A review of the comments made by respondents showed that they considered the following to be the major drivers of value change:
Some of the very interesting respondent comments are repeated below:
-
Would global ethical norms constrain the evolution of values?
-
Different cultures and religions may represent barriers for consensus and it is necessary to set these barriers aside.
-
A responsible global ethics shouldn’t allow impositions of the power of a few.
-
A distinction should be drawn between what people say they believe in terms of ethics and values and what they practice.
-
Collective judgment is better than individual judgment.
-
It is necessary to have a good definition of what is right and wrong.
-
There are no government sanctions or overwhelming public opinion that will stop someone from doing the unethical things listed here.
-
We have to have in mind the notion of ethical vigilance.
-
I think these questions will be argued on the basis of religion, so I expect them to be very divisive for large groups of people.
-
A basic theme is the continuing contest between group primacy and the rights of the individual.
-
There is a difference in outcome if societal changes happen rapidly or occur as slow transitions
-
There should better ways to change society than enforcement.
-
Large changes in world values will take more than 50 years.
-
I foresee things getting much worse before they get better.
-
Many humanitarian organizations exist; some satiate stomachs, others cure bodies, but who is going to heal souls?
-
What one has is a mosaic of differing local and global interests and views that must be solved locally in a global frame.
-
The consequences of the convergence of biotechnology, nanotechnology and information technology is a critical uncertainty in the continuing domination of human life form on earth, as will be the ethical underpinnings of the scientists who develop these technologies.
-
The developed world should understand that permanence is an illusion.
-
How can the substantial differences of religions, political models, and financial interests be resolved?
-
Some of the values principles e.g. "Do unto others,” utilitarianism, "Do no harm" are common but why not include other ethical systems? Categorical Imperative, Eastern thought, Authoritarianism, and religious belief?
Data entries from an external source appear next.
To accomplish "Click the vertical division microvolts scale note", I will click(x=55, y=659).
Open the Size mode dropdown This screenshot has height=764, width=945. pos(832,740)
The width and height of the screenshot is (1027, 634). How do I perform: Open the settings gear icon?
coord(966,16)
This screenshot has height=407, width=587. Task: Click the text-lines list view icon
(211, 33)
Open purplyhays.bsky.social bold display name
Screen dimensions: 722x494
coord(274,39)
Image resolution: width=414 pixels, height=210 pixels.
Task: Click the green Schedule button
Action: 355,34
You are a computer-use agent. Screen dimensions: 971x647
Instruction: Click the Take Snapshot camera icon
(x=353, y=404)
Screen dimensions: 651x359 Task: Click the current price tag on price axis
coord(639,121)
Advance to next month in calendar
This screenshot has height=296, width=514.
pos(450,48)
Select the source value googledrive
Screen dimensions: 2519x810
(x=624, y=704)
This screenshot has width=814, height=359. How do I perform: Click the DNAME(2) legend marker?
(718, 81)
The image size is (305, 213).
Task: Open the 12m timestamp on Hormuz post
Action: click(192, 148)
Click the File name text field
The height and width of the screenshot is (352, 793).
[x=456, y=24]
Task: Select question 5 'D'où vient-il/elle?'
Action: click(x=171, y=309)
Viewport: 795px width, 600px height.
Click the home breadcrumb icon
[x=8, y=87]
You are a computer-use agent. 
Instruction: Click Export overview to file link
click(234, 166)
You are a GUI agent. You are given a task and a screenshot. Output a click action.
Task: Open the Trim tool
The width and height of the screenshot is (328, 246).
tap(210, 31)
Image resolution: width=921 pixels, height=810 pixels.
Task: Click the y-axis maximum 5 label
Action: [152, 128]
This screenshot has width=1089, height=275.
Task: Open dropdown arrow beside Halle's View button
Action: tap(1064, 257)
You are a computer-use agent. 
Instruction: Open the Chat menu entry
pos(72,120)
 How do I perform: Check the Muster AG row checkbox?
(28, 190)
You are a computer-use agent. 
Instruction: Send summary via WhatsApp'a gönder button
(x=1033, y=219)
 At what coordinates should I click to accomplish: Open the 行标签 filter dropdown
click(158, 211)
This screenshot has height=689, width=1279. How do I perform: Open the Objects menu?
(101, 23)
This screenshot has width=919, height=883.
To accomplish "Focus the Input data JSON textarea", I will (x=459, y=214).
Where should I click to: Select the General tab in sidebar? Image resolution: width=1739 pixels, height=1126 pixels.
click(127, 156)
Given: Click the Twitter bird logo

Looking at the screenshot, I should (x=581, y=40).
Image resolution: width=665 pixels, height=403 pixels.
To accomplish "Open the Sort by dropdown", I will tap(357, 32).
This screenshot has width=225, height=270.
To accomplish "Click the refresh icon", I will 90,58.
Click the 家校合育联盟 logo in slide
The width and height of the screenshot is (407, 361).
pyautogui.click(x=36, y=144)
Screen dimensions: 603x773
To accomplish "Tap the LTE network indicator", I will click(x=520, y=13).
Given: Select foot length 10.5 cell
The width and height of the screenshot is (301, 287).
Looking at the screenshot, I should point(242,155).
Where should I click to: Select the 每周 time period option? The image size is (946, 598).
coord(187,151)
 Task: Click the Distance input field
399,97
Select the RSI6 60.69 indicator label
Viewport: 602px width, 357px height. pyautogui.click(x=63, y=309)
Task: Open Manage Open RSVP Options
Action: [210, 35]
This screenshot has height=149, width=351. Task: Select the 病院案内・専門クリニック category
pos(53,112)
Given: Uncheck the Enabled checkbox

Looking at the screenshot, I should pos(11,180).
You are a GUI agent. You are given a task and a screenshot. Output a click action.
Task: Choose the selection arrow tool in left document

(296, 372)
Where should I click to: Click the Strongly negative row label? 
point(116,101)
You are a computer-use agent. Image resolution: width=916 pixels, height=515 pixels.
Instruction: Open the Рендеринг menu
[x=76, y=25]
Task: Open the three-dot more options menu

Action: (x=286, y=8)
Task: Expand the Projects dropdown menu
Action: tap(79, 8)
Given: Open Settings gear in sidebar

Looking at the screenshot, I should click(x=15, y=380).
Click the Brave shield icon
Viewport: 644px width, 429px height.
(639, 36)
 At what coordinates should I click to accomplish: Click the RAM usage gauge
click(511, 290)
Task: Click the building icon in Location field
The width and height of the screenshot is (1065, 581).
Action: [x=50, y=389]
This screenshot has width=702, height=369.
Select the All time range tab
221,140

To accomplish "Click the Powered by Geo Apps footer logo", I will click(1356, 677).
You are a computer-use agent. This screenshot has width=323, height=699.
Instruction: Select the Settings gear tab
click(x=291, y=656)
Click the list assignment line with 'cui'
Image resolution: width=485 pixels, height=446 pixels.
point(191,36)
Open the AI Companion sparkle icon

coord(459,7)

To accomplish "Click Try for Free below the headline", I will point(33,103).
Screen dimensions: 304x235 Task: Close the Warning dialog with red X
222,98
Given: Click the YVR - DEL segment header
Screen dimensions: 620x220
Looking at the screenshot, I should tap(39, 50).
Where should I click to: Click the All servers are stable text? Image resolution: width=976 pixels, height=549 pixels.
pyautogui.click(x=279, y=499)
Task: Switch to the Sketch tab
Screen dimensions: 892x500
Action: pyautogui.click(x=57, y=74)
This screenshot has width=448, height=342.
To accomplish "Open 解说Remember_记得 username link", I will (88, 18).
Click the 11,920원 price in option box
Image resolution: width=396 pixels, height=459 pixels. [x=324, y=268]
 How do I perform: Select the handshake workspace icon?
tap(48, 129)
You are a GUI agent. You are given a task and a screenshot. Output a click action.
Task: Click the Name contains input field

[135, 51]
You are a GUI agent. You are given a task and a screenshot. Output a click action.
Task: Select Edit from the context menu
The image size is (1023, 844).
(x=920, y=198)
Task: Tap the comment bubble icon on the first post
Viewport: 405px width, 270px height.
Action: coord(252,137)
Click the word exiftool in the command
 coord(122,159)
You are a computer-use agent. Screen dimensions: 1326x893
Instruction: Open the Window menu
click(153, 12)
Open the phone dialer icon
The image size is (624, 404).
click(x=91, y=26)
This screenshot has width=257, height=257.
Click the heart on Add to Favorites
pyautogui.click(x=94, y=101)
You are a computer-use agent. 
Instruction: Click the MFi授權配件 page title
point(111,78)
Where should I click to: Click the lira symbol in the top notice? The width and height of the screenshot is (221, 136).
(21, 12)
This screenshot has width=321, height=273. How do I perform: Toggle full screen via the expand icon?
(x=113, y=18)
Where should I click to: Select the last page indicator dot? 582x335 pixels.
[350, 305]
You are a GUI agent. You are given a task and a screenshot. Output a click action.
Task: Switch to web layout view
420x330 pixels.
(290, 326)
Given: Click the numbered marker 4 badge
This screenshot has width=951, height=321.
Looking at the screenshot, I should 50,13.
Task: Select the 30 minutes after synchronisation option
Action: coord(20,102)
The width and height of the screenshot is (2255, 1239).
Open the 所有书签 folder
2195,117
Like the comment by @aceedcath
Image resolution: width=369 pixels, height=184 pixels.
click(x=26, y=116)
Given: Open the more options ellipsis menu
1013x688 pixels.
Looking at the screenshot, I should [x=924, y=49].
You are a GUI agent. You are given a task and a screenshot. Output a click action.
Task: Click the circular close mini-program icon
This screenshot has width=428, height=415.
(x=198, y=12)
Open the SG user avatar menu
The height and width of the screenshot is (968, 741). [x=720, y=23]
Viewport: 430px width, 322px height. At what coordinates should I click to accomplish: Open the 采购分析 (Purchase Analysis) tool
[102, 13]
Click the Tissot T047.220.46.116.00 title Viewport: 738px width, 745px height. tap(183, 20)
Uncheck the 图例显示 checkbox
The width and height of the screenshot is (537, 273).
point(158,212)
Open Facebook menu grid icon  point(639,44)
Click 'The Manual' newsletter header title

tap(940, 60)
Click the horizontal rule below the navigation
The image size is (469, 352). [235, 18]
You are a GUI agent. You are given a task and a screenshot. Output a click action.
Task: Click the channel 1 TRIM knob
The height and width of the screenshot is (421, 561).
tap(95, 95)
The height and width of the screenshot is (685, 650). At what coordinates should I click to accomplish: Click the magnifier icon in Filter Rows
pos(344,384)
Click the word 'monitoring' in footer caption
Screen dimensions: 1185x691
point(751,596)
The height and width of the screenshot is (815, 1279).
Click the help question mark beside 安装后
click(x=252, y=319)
There were extreme views about how the world might evolve, given these ethical issues. For example two respondents said:
-
I think that humanity will be better every year, will be more opened and compassionate, with great science and technology achievements in its favor and in favor of the planet. … That process is gradual; but the difficult thing will be to detect and support populations that suffer religious and ideological oppressors, whose tendency to grow is evident now in Latin-America and Africa, disguised very well in pseudo-democratic postulates.
-
The traditional nucleus of society- the family- will disappear; the concept of offspring will disappear, the human being will be seen as a couple of chemical reactions inside a bag. Birth and death will not be the basic points of life but singularities of machines. The machine society in which the human being is just another machine, that is the ethics of the future; no ethics at all as we see it today; no values at all as we see them today. Good and bad will have no meaning for the future generations.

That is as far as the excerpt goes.